A risk-adapted study of cisplatin and etoposide, with or without ifosfamide, in patients with metastatic seminoma: Results of the GETUG S99 multicenter prospective study

Abstract

5031 Background: Cisplatin plus etoposide-based chemotherapy is the recommended treatment and results in a high cure rate in patients (pts) with metastatic seminoma (Eur Urol 2008, 53: 478–96). Whether pts with good-prognosis and intermediate-prognosis metastatic seminoma should be treated differently or not has not been defined. Methods: From December 1999 to September 2008, pts with pure seminoma, a normal serum alpha-feto protein value, and evidence of metastases were included in this prospective study. Pts with a good prognosis according to the IGGCCG classification were treated with 4 cycles of EP (cisplatin 20 mg/m2/day and etoposide 100 mg/m2/day x 5 days, every 3 weeks). Pts with an intermediate prognosis according to the IGCCCG or MRC classifications (extra-pulmonary visceral metastases or supra-diaphragmatic metastases plus serum LDH> 2 x N) (J Clin Oncol. 1997;15:594–603; Eur J Cancer. 1999;33:1347–1350) were treated with 4 cycles of VIP + G-CSF (cisplatin 20 mg/m2/day, ifosfamide 1.2 g/m2/day, and etoposide 75 mg/m2/day x 5 days, every 3 weeks + G-CSF).
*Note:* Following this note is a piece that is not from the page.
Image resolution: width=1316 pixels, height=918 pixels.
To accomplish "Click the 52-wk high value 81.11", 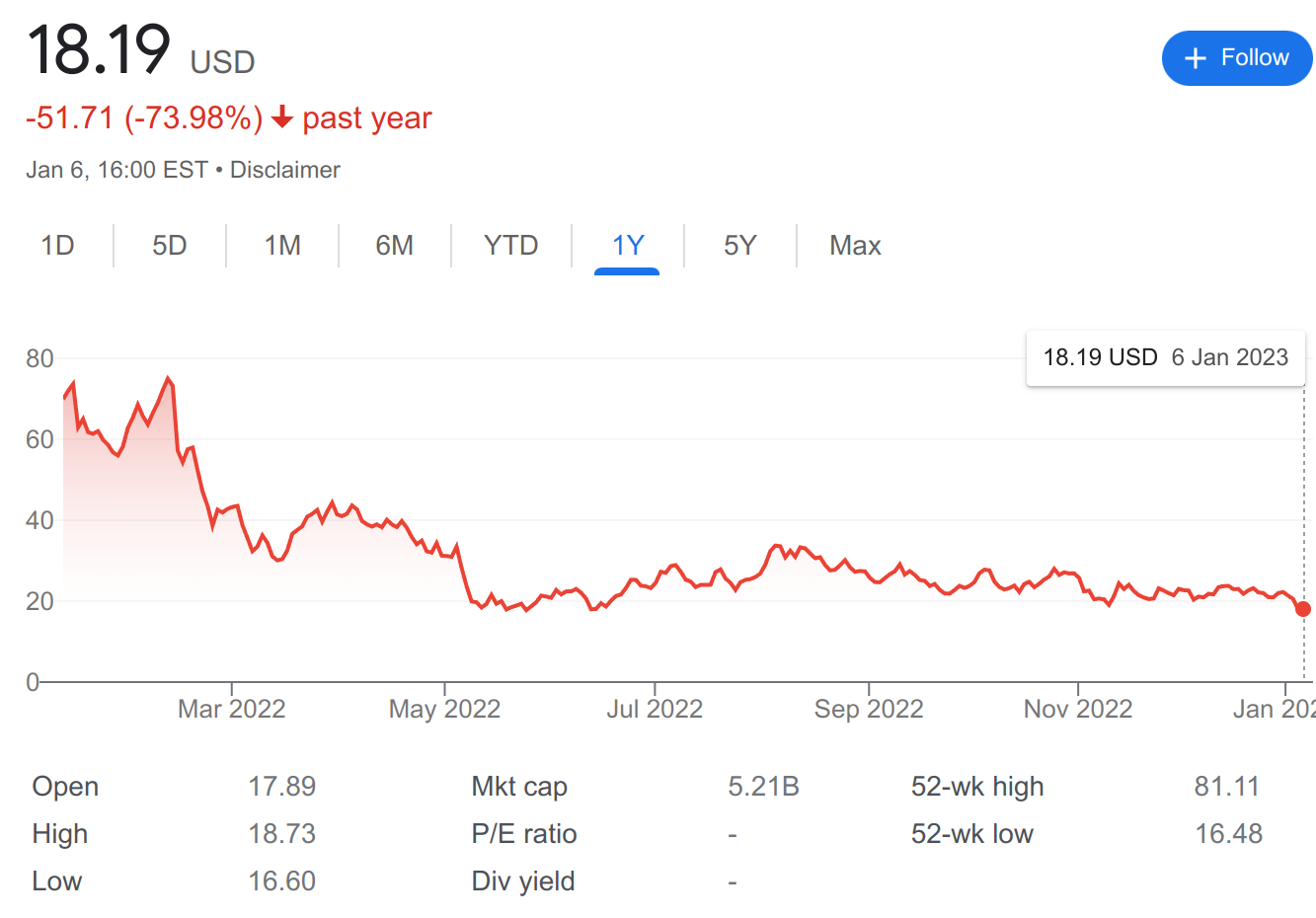I will [x=1227, y=787].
Toxicity was assessed using the NCI-CTC scale. Progression-free survival (PFS) and overall survival (OS) were estimated using the Kaplan-Meier method. Results: 133 pts were included in this study. Median age was 36 years (20–66). The median follow-up is 3.6 years (0.4–9.1). 110 (83%) pts had good-prognosis metastatic seminoma and received EP. Grade 3–4 toxicity included mainly neutropenia (41%) and neutropenic fever (13%). The 3-year PFS rate in good-prognosis pts is 94% (87–97), and the OS rate is 99% (94–100). 23 (17%) pts had intermediate-prognosis disease and received VIP + G-CSF. Toxicity included grade 3–4 neutropenia (32%), neutropenic fever (18%), grade 3–4 thrombocytopenia (18%), and grade 3–4 anemia (19%). Platelet and erythrocyte transfusions were required in 32% and 36% of pts, respectively . The 3-year PFS rate is 86% (67–95), and the OS rate is 91% (72–97) in intermediate-prognosis pts. Overall, 92 pts (69%) had post-chemotherapy residual masses and 75 pts (56%) were managed with 18Flurorodeoxyglucose positron emission tomography. Conclusions: This risk-adapted chemotherapy yielded an excellent outcome with an OS rate of 97% in metastatic seminoma. No significant financial relationships to disclose.